> [Task objective]: What lines of the data below hold "height"? Show them.

> [Supplied records]:
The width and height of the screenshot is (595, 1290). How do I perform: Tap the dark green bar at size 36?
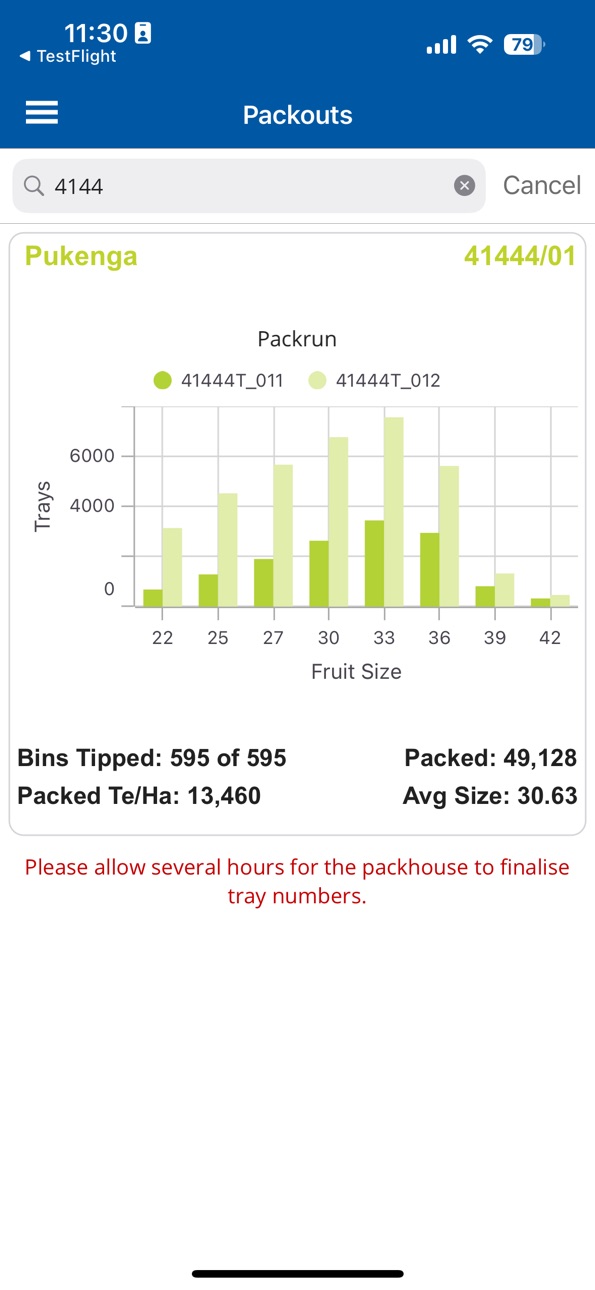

---

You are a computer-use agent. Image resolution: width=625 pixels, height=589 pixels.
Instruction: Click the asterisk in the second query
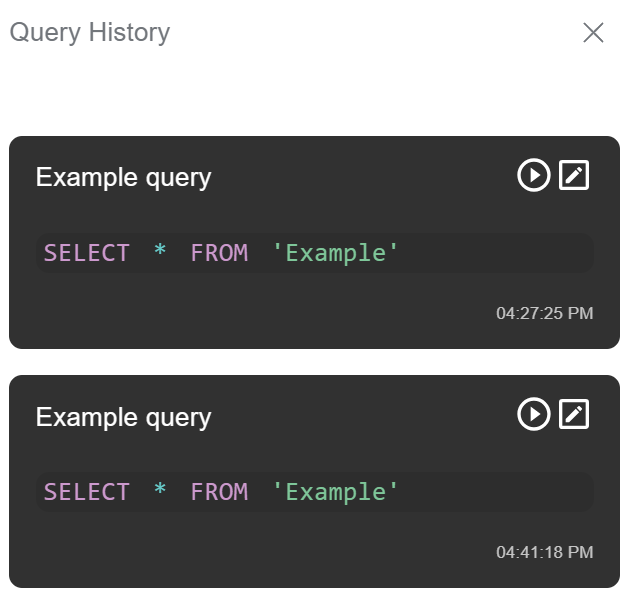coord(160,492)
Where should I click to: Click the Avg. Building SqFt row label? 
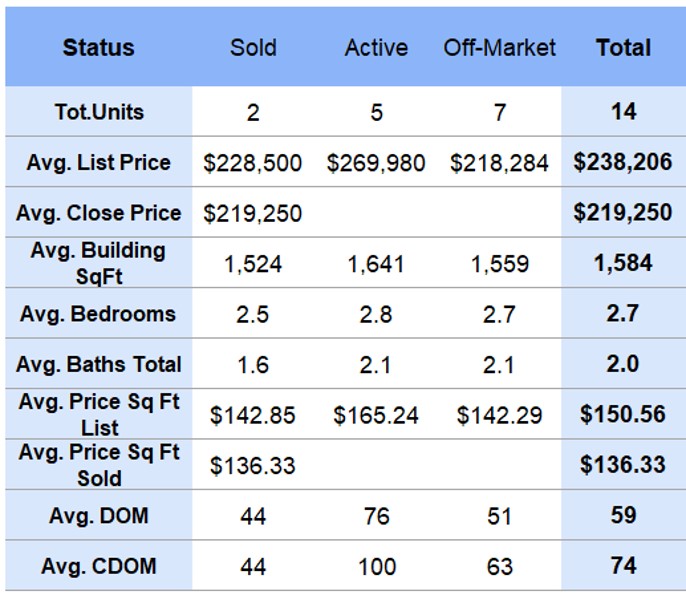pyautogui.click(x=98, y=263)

> [Output for this task]:
The width and height of the screenshot is (595, 1290). How do I perform: Tap the dark green bar at size 36?
You are a computer-use agent. Image resolution: width=625 pixels, height=589 pixels.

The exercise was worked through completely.